Chiuso in casa per 14 giorni. Senza la possibilità di muoversi autonomamente, fare due passi, andare a comprare il pane. Diventi dipendente dagli altri, anche per una semplice spesa. E pensare che, stante la zona rossa, l’ultimo giorno di effimera libertà avevo stampato le nuove autocertificazioni e fatto il pieno all’auto, pronto ad affrontare una nuova normalissima settimana di lavoro.
In un attimo, dopo aver ricevuto la comunicazione dell’Ats che disponeva il periodo di limitazione dei contatti sociali, sono ripiombato all’anno scorso. A quella routine che speravo di aver dimenticato, ma che è rimasta ben radicata in uno spazio remoto della memoria, pronta a ferire di nuovo quando meno te l’aspettavi. In più, questa volta, routine associata alla paura, perché fino al tampone non sei certo di aver contratto o meno il virus, anche se non accusi alcun sintomo.
Le ore che sembrano macigni, i minuti lunghissimi, le sere interminabili. Addirittura mi mancano quelle code sulla 131 all’altezza del bivio per l’aeroporto, che incontro se parto con pochi minuti di ritardo.
Tra le riflessioni indotte dalla sedentarietà forzata, prepotente si fa avanti quella di profonda solidarietà a chi, in questa situazione, ci è immerso da mesi.
Le ragazze e i ragazzi delle scuole superiori, in numerose regioni, compresa la Sardegna, hanno pagato uno dei prezzi più alti dal punto di vista sociale.
In isolamento da marzo 2020, con una breve pausa estiva e poche settimane autunnali. Adattandosi a tutto: al tempo da reclusi, alle limitazioni a quella libertà basilare che consente di vivere le esperienze, obbligatorie e propedeutiche, tipiche di quell’età. Alla didattica a distanza, rinominata ora in un più accattivante didattica digitale integrata, dove di integrazione non se ne intravede nemmeno l’ombra.
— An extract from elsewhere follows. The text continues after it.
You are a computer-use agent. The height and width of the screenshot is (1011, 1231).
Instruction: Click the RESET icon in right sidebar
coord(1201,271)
Esposti a uno tsunami emotivo che non ha precedenti e che determina difficoltà psicologiche e sociali. Facili prede di ansia, stanchezza, apatia, irritabilità. Frustrati dalla complessità di seguire un percorso scolastico davanti a un video, privati del contatto tra pari, e spesso additati come responsabili della diffusione del contagio.
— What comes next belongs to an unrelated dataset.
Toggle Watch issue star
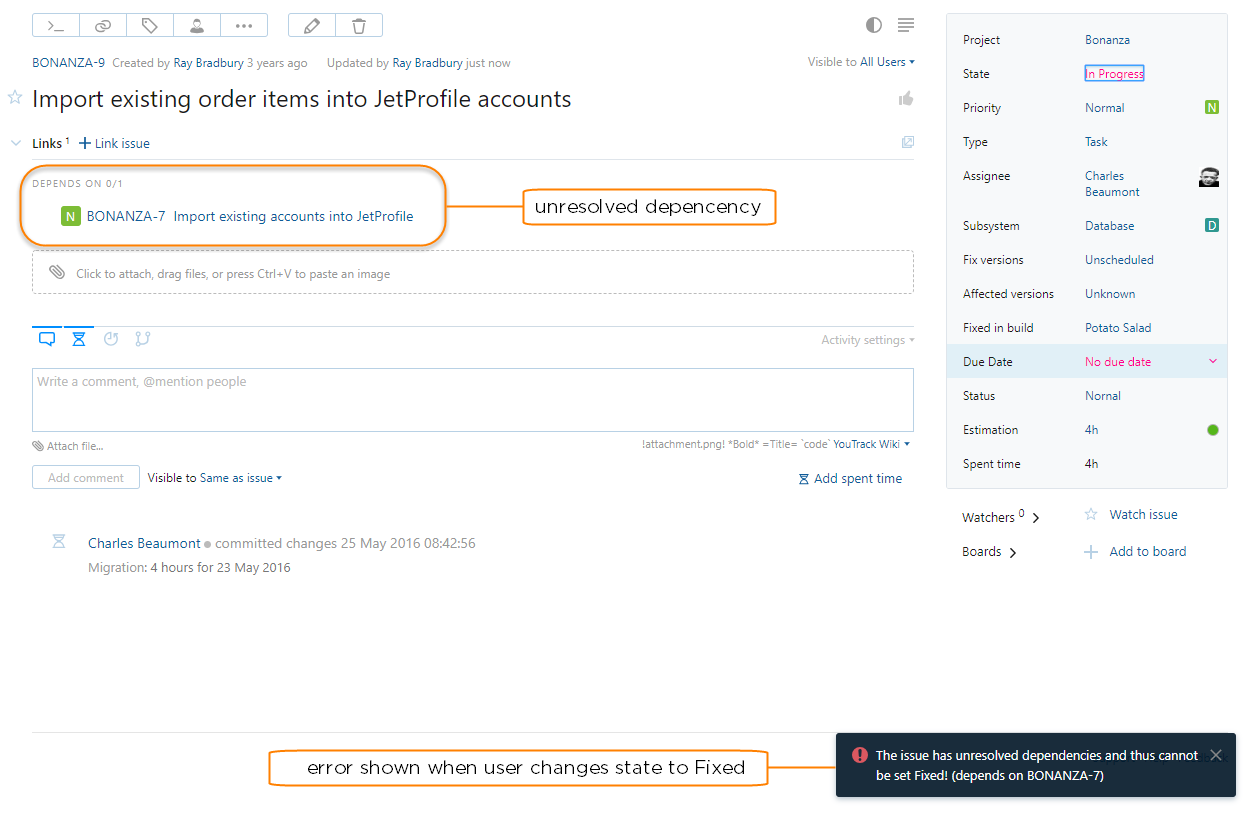 [x=1091, y=515]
Ma l’avete mai preso un autobus che accompagna gli studenti medi a Cagliari? A Villacidro si è anche privilegiati e si trova posto a sedere, ma a San Sperate, per esempio, ti verrebbe da pensare che si chiamano pullman perchè letteralmente in inglese pull man, significa tirare l’uomo (l'antonomasia si riferisce invece al progettista americano G. M. Pullman, 1831-1897).
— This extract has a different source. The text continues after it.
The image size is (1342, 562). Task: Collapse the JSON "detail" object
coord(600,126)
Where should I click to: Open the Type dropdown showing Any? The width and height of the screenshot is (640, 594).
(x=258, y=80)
E nonostante questo carnaio, e tante altre occasioni (alcune sì provocate dai giovani, beninteso, come certi raduni abbastanza discutibili) fortunatamente sono stati tra i meno colpiti dai contagi.
Ecco, a loro dobbiamo tanto. E credo sia necessario chiedere scusa, perché privando loro delle esperienze fondamentali per una crescita matura, i baci, le carezze, le uscite, i primi giri in macchina, le prime libertà da addentare, dovremmo condannare noi stessi.
E ammettere che tra le responsabilità nella diffusione del virus, sicuramente ci sono le nostre uscite per spese effimere, c’è quella birra bevuta disinvoltamente davanti al bar o quella visita a casa di amici. Che francamente potevamo rinviare a tempi migliori.